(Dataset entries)
..........

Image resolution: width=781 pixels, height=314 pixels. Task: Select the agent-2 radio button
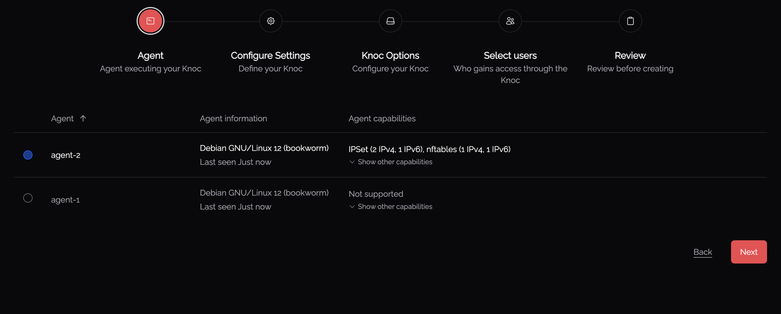[28, 155]
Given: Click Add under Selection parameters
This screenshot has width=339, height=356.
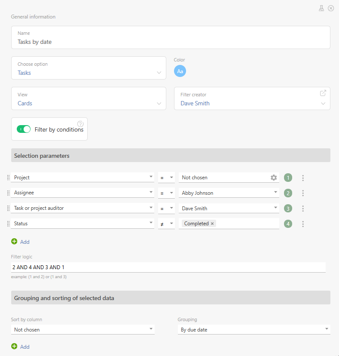Looking at the screenshot, I should 20,242.
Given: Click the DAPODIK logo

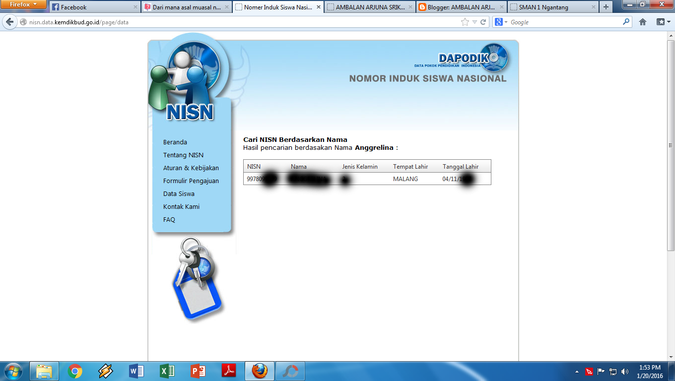Looking at the screenshot, I should tap(471, 58).
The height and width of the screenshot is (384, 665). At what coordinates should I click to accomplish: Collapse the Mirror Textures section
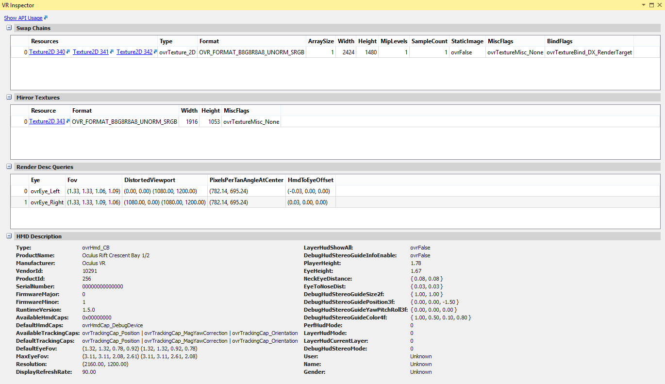point(9,98)

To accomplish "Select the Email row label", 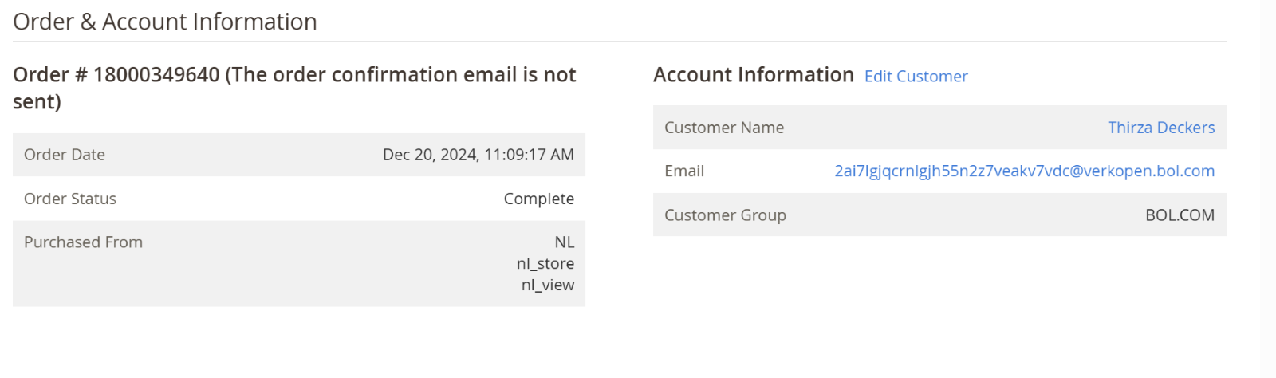I will pyautogui.click(x=684, y=171).
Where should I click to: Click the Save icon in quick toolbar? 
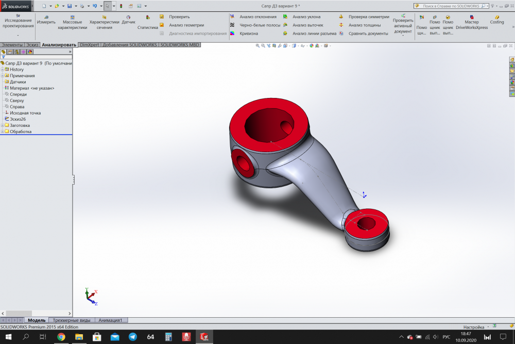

..........

** Instructions for the task **
Put the records from the start through the line containing "Looking at the screenshot, I should tap(471, 58)." into a two-column CSV with the columns request and answer. Give one row per request, put each value in a single quoted field with its line breaks replaced by spaces, and leave the pictures out.

** Response below **
request,answer
"Image resolution: width=781 pixels, height=314 pixels. Task: Select the agent-2 radio button","[28, 155]"
"Given: Click Add under Selection parameters This screenshot has width=339, height=356.","Looking at the screenshot, I should 20,242."
"Given: Click the DAPODIK logo","Looking at the screenshot, I should tap(471, 58)."